ANY HOPE of the Catholic Church recognising Anglican religious orders have been dashed by the consecration of women bishops, the head of the Vatican's office for relations with other Christians told Anglican bishops attending the 10-yearly Lambeth Conference.
Cardinal Walter Kasper, president of the Pontifical Council for Promoting Christian Unity, said he wanted to be "clear about the new situation in our ecumenical relations", and said: "The ordination of women to the episcopate effectively and definitively blocks a possible recognition of Anglican orders by the Catholic Church." The Anglican bishops were unsurprised by the cardinal's words and acknowledged in their final document that other Churches were "bewildered by apparent Anglican inconsistency". Disappointed by the fruits of formal dialogue with Rome, the bishops suggested in their document of reflections from the conference that "the future of ecumenism should be from the bottom up, not the top down. However, whatever we do at local level must accord with dialogue at the top."
In 1896 Pope Leo XI issued a bull, "Apostolicae Curae", which declared Anglican orders "absolutely null and utterly void". Since 1966 ecumenical dialogue has sought to move forward from that statement. But Cardinal Kasper said that hope of "full, visible communion" had receded and dialogue was compromised now that 16 provinces, including the Church of England, had voted for legislation for women bishops. "The Catholic Church must now take account of the reality that the ordination of women to the priesthood and the episcopate is ... increasingly the stance of the Communion," said the cardinal.

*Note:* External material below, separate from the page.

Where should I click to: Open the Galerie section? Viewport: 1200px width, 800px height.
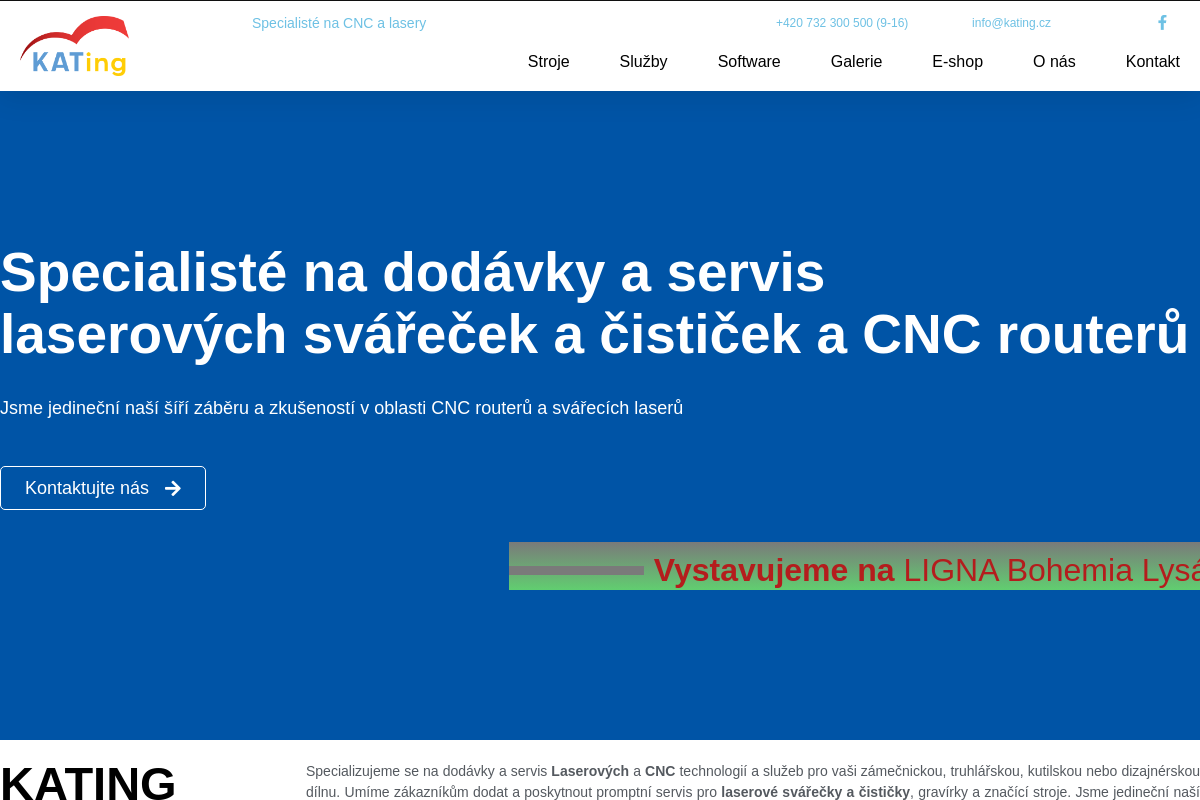point(856,61)
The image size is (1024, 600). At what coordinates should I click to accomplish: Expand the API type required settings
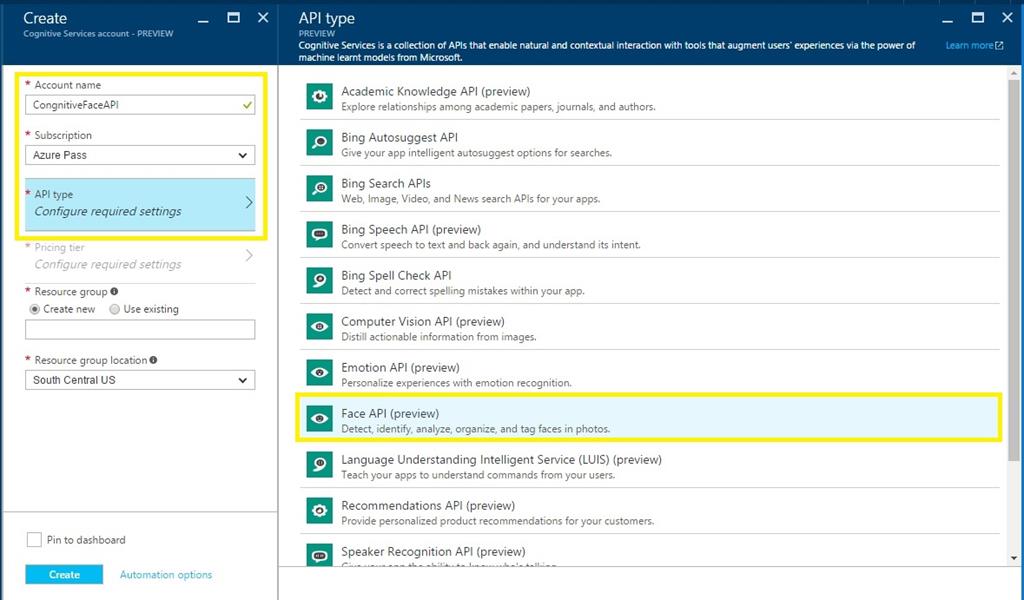coord(140,203)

Speaking in a closed session to more than 100 bishops, he spoke of his wish for dialogue to continue between the Churches, but he added: "It would not be sustained by the dynamism which arises from the realistic possibility of the unity Christ asks of us."
During the conference at the University of Kent campus in Canterbury, the cardinal worshipped with the bishops, studied the Bible with them and played an active role in their listening groups. He spoke with warmth and concern for the future of the Communion, calling on the bishops to "retrieve the strength of the Church of the Fathers" and revive the Anglo-Catholic Oxford Movement of the nineteenth century.
He also dived into the schismatic debate about homosexuality, calling on the bishops to issue a clear statement as they did in 1998 with the Windsor Report, saying homosexual activity is contrary to the Bible. He said it would "greatly strengthen the possibility of us giving common witness regarding human sexuality and marriage".
The Bishop of Guildford, Christopher Hill, responded to the cardinal's address and thanked him for his "critical friendship" and for his transparency about the problems in dialogue. While agreeing that a new Oxford Movement was a "laudable" suggestion, Bishop Hill said a return to the conciliar tradition of the Middle Ages would be less divisive.
On the last day of the conference the cardinal preached on what the Catholic Church could learn from the Lambeth Conference and the way the Anglicans debate, listen to each other and produce decisions that come from within and are not imposed from above.